Call center/2 – Il telefonista costa meno in carcere o in Romania

Il caso dell’892-892 non è certo isolato. La H3G (che a Genova ha una unità produttiva con più di 200 dipendenti) recentemente ha chiuso a Genova la linea produttiva “consumer” (caratterizzata dal più alto livello di ritmi e di stress), decentrandola parte in Romania e parte ad una cooperativa sociale che opera nel carcere di Bollate, dove l’attività del call center è stata introdotta già da quattro anni, come a San Vittore dove opera Telecom, che ha un suo call center anche a Rebibbia.

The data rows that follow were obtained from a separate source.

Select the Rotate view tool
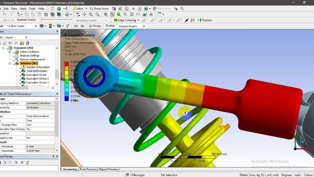78,14

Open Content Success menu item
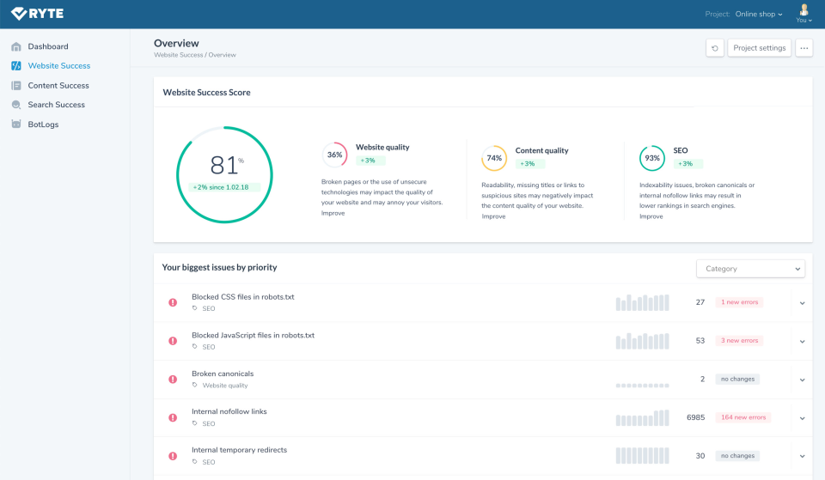pyautogui.click(x=58, y=86)
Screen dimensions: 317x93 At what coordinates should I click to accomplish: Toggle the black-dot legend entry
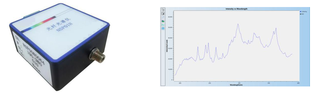tap(302, 14)
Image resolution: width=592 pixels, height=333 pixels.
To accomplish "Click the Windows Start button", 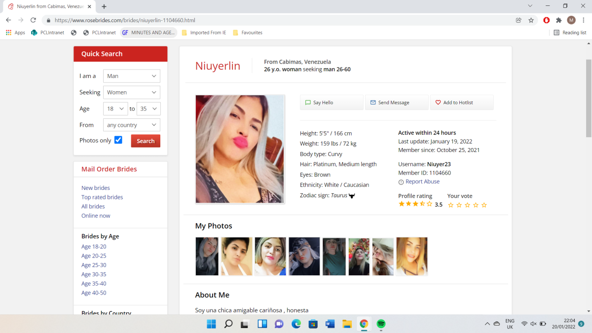I will tap(211, 324).
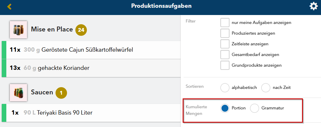This screenshot has height=127, width=321.
Task: Open settings via the gear icon
Action: 313,6
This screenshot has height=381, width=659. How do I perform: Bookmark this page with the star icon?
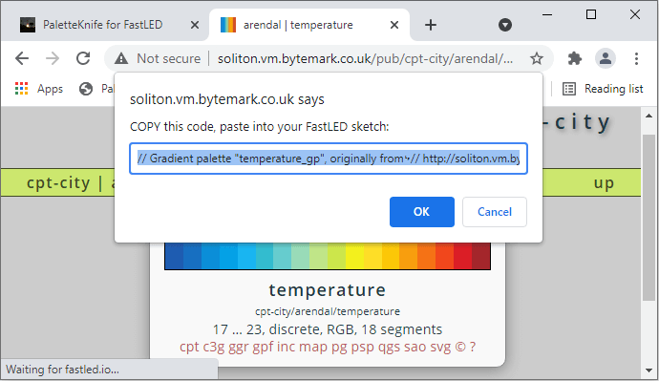click(x=537, y=58)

Sul sito de “Il Due”, net magazine di San Vittore, si dà una valutazione positiva di questa iniziativa, che garantisce ai detenuti “una retribuzione media di 400-500 euro mensili” per un lavoro di “sette ore spezzate, con le pause di cinque minuti ogni ora, totale 6 ore e quaranta lavorative”.
Nonostante che il lavoro nei call centers sia pagato pochissimo, il lavoro carcerario (e, immagino, anche quello rumeno e albanese) offre l’indubbio vantaggio di una paga all’incirca dimezzata per lo stesso orario, anzi, per un orario superiore: la legge 626 (che a quanto pare si ferma sulla soglia del carcere) impone infatti pause di un quarto d’ora ogni due ore, il che equivale ad una prestazione effettiva di 6 ore e quindici minuti, e non di sei ore e quaranta minuti.
Uscire da questa tenaglia non è facile: le aziende inseguono solo la riduzione dei costi, non rispettano gli utenti, sono indifferenti alla qualità del servizio, conducono campagne commerciali invadenti e ossessive, e chi lavora per un’utenza vessata e disprezzata è a sua volta vessato e disprezzato.
Se poi cerca di difendersi le aziende passano ad altri, che difendersi non possono.